Do Canal Meteoro Brasil:

A tragédia humanitária que assola os yanomami carrega as digitais dos militares, seja do governo militar do Bolsonaro, seja dos militares subornados com ouro pelos garimpeiros. Isso não deveria ser surpresa, considerando que há décadas, os militares nutrem teorias da conspiração sobre os yanomami.



Denunciar e punir os crimes militares são questões estratégicas para o fortalecimento do país, por Roberto Bitencourt da Silva

 

O presidente da República deve esclarecer a população sobre os graves crimes perpetrados por inúmeros agentes das Forças Armadas

Fernando Frazão – Agência Brasil

Denunciar e punir os crimes militares são questões estratégicas para o país

por Roberto Bitencourt da Silva

É imprescindível para a sociedade brasileira a severa punição dos militares envolvidos em diversas práticas abomináveis e criminosas, que ganharam os holofotes desde o governo Bolsonaro. Um governo de feições verde oliva e defensor de projetos propriamente ultraliberais, neocoloniais, burgueses e antinacionais.

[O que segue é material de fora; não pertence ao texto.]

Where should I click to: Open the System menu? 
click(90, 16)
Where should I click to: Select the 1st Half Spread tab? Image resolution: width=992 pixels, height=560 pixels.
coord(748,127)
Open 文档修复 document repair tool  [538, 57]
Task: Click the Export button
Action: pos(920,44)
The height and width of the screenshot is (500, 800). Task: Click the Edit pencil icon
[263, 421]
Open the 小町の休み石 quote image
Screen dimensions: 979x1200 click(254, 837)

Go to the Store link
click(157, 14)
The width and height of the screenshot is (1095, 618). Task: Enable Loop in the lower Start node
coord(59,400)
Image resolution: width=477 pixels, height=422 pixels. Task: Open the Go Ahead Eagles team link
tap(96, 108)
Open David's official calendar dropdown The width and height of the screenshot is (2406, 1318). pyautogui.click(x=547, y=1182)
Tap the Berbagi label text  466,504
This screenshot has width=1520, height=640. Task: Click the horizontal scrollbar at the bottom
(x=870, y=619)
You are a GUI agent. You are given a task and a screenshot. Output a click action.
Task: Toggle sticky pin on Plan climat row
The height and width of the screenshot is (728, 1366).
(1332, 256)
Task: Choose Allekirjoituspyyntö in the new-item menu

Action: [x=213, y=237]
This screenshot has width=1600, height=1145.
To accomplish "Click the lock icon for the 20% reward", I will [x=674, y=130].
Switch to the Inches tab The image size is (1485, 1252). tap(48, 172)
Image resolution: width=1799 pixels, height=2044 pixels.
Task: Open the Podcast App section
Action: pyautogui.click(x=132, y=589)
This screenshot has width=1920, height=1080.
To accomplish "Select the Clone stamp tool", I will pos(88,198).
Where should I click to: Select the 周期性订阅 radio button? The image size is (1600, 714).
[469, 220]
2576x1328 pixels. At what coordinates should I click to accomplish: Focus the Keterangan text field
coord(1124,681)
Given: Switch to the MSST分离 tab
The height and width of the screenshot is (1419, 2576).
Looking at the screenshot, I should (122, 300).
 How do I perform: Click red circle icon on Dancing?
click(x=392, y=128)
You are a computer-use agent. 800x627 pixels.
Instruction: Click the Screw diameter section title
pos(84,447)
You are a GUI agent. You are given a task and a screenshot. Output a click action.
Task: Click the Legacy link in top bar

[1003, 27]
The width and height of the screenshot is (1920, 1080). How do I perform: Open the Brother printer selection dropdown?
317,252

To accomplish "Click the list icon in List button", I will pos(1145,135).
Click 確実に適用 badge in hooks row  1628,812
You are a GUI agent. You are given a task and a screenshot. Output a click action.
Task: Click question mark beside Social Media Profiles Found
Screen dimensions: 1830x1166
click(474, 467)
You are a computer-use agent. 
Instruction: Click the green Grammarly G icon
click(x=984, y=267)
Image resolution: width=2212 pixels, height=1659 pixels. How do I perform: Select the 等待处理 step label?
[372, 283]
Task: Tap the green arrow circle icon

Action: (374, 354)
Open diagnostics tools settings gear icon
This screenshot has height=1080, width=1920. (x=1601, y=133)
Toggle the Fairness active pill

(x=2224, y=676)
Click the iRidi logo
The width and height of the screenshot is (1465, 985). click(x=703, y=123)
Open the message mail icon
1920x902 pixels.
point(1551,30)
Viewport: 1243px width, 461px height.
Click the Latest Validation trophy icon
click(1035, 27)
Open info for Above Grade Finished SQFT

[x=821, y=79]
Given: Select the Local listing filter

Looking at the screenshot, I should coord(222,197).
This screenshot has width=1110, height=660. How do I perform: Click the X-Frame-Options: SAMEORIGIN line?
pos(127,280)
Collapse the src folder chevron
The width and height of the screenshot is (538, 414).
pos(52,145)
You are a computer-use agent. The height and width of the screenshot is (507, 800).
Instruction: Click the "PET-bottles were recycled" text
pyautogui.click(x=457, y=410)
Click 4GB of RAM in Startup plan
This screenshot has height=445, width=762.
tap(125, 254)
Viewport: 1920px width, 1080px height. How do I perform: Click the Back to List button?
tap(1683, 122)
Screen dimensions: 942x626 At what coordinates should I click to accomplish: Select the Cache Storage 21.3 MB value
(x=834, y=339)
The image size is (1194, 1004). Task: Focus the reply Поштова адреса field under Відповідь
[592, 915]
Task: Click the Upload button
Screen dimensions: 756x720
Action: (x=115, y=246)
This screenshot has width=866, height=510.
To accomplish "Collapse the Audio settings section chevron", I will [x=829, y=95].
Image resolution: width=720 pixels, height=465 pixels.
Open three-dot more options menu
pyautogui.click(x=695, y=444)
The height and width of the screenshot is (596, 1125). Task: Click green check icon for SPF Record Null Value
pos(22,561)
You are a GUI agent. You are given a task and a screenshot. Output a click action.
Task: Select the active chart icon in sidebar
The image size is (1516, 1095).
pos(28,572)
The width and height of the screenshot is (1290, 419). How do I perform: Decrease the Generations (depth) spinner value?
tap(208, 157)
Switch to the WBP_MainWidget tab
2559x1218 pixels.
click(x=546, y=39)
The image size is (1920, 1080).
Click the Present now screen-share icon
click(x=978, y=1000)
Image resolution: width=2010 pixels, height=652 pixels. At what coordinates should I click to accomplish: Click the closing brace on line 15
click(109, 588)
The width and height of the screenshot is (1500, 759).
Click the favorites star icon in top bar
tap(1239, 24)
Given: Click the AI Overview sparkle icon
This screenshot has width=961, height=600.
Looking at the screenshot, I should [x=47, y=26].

Com milhares de oficiais da ativa e reserva espalhados em diferentes ministérios e agências do governo federal – tais como a Saúde, a Funai etc. –, via de regra dotados de formação incompatível com as atribuições dos cargos que exerceram, tais servidores públicos deixaram um devastador legado para a nação. Esse legado não foi obra do acaso. Tratou-se de uma escolha deliberada do então chefe de Estado e do seu padrinho mais próximo, a saber, a alta hierarquia militar.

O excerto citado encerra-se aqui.